Padre, madre e figlio, tutti in carcere a seguito dell'incredibile sparatoria avvenuta nel tardo pomeriggio di venerdì a Calcio, nella bergamasca.

Padre, madre e figlio. Sono tre i componenti dello stesso nucleo familiare ad essere stati arrestati in seguito alla sparatoria che si è verificata nel tardo pomeriggio di ieri a Calcio, nella bergamasca al confine con la nostra provincia. 

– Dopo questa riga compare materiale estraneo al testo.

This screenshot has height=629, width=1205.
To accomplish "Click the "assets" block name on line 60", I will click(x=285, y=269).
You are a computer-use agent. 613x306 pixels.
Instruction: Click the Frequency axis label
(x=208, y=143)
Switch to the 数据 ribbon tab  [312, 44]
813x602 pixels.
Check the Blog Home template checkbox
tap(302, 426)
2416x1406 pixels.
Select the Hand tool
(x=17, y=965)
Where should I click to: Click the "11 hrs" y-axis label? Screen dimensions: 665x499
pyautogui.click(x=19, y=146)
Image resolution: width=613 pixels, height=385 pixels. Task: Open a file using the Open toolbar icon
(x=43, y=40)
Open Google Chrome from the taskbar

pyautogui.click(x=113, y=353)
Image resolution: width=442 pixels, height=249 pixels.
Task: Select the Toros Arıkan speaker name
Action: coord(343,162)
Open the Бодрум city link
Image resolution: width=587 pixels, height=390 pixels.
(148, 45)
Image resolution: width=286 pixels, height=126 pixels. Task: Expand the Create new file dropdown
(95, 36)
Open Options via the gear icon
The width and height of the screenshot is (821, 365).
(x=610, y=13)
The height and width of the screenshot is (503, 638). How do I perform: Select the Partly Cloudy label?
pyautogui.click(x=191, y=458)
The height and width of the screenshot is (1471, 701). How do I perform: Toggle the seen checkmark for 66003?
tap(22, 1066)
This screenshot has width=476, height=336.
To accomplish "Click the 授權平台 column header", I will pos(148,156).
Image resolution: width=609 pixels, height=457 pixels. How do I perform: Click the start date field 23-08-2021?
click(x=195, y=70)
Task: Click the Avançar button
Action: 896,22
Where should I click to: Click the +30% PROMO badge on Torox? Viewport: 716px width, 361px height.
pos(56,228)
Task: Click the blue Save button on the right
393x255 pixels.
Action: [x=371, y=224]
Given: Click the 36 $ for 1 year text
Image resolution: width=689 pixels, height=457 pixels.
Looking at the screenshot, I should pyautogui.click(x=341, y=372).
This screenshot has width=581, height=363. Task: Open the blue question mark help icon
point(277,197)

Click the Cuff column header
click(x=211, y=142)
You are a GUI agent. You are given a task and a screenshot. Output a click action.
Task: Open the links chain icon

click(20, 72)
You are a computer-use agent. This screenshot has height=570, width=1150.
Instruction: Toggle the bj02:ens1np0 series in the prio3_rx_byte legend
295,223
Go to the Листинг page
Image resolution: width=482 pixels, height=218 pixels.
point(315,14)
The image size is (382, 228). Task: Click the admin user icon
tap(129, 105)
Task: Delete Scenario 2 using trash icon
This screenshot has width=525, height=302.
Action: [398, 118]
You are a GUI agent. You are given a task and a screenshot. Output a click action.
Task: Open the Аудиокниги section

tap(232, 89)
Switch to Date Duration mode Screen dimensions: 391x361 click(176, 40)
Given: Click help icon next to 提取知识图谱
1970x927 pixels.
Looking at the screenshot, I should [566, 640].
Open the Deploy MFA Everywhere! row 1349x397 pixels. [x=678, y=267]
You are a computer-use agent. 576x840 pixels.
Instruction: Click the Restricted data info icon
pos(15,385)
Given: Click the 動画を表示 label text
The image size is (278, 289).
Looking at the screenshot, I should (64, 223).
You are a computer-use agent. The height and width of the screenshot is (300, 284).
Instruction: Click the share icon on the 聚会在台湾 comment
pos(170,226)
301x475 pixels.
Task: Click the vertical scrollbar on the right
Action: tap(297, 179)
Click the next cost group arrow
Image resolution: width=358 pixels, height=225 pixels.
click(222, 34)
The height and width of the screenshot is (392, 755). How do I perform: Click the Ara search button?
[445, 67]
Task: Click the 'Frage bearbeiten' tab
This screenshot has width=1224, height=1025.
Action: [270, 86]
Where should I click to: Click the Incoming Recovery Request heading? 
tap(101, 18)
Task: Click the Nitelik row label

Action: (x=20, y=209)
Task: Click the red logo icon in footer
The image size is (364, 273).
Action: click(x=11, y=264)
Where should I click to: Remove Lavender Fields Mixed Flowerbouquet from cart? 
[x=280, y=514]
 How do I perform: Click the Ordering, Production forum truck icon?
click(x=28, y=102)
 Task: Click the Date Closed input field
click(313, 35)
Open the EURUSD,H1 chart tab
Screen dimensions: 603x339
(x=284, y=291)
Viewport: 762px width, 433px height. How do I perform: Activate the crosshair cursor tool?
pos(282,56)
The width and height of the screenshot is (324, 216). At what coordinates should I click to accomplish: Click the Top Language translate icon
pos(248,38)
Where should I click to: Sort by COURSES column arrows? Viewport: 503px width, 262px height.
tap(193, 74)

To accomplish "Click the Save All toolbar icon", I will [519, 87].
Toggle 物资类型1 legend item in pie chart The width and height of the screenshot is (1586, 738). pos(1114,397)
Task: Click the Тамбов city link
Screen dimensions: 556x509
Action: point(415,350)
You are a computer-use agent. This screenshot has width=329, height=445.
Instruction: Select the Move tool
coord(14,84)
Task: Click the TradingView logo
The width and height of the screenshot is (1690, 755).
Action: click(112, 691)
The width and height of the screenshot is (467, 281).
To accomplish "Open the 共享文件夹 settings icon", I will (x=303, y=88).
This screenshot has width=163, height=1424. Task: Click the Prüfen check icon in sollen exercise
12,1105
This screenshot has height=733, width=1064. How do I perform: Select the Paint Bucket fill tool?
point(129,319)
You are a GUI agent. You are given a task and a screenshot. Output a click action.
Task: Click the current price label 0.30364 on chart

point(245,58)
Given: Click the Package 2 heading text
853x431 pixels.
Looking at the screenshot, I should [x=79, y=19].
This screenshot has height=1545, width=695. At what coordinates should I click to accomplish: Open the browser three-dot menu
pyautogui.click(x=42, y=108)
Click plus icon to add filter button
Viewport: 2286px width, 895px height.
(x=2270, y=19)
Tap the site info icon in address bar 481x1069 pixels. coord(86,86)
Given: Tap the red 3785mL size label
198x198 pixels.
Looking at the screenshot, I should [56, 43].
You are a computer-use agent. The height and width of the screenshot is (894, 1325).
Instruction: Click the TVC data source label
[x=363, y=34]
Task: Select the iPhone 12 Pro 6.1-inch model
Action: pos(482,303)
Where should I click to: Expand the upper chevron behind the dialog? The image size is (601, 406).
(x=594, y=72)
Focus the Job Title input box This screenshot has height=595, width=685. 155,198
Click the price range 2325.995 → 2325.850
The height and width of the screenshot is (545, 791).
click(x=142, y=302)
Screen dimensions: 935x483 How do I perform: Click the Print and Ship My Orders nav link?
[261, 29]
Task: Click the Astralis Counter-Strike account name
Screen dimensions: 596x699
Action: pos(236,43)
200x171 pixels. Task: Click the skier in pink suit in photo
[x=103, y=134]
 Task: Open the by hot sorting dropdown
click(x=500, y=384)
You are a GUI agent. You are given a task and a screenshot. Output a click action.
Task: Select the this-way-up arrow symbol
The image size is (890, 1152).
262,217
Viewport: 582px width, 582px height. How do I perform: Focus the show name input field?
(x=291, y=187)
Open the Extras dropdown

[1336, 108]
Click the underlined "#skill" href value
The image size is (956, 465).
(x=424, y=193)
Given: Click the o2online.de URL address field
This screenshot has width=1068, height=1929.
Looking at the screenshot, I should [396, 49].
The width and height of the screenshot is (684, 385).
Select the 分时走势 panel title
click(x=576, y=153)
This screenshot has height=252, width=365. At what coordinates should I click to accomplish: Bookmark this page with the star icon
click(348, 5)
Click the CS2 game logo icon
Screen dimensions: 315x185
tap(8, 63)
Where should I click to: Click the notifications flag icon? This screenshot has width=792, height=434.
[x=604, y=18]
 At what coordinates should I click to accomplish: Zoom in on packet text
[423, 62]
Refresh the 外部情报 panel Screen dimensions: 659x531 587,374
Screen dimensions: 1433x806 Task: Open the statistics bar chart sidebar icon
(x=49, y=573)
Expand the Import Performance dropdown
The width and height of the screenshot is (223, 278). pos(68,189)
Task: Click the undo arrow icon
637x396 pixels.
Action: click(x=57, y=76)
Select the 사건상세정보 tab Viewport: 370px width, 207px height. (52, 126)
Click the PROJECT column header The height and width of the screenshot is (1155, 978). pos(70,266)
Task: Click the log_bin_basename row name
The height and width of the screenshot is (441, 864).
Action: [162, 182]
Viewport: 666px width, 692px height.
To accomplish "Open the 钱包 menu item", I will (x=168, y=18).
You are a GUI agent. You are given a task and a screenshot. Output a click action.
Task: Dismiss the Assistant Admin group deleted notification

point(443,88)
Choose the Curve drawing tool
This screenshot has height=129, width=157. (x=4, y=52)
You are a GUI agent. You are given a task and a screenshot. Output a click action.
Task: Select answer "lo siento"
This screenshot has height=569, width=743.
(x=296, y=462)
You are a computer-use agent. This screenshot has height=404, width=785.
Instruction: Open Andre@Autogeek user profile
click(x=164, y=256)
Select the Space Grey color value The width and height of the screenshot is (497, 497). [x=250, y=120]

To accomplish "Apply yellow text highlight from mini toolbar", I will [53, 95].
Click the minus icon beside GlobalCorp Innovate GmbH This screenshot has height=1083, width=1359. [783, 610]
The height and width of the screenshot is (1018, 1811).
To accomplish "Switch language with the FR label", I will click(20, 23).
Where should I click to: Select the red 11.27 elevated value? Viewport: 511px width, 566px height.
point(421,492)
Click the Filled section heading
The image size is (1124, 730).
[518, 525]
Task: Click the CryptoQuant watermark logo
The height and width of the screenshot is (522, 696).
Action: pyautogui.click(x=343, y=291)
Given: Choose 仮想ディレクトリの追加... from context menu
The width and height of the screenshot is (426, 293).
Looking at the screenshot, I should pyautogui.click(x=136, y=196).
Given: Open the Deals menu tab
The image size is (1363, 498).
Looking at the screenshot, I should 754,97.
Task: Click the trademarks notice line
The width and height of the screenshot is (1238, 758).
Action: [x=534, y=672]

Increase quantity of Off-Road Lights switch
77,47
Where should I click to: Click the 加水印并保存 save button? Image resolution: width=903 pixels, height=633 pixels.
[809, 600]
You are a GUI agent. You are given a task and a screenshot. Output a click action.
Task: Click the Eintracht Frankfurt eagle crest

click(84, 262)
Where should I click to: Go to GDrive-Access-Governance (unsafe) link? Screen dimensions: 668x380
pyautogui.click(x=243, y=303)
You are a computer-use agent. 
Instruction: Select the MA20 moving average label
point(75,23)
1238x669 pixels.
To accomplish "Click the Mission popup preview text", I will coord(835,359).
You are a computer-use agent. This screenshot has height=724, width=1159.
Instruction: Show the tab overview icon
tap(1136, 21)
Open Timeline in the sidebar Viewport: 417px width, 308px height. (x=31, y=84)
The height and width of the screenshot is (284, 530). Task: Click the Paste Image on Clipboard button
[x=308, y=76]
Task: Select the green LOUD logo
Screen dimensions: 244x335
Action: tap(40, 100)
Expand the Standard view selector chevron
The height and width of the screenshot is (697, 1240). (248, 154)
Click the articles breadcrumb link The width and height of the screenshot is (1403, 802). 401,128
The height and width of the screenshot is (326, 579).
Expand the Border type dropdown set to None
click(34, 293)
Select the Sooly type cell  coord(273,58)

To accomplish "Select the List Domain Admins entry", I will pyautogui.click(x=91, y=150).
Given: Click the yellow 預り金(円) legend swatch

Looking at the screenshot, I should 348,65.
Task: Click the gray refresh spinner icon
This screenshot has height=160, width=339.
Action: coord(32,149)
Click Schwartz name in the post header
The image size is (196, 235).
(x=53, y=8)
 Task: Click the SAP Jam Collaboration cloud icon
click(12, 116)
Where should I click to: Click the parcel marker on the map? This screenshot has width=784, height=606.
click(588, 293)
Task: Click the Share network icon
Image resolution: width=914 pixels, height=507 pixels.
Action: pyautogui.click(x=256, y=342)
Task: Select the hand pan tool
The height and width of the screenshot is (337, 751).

Daniele Filisetti, 56 anni, Ester Terzi di 50 e Massimo Filisetti di 24 anni, questi i nomi delle tre persone coinvolte nell’episodio verificatosi quando i carabinieri si sono recati a casa della famiglia per la notifica della revoca del porto d’armi al padrone di casa. I militari sono stati accolti dal giovane che, dal balcone della sua abitazione, ha sparato colpi di fucile ferendo alla testa il maresciallo Massimiliano Dima. Il carabiniere, trasportato in ospedale, ne avrà per 30 giorni. Dopo l'episodio i tre componenti della famiglia si sono nel cortile di una cascina nelle vicinanze, fino alla resa un po' di tempo dopo.

L’accusa più grave è quella per il figlio, accusato di tentato omicidio, lesioni aggravate, resistenza, violenza e minacce a pubblico ufficiale. Più leggera la posizione dei genitori, accusati di resistenza a pubblico ufficiale, per i quali il giudice si esprimerà in giornata nel processo in direttissima. Il figlio verrà interrogato in carcere nella giornata di lunedì.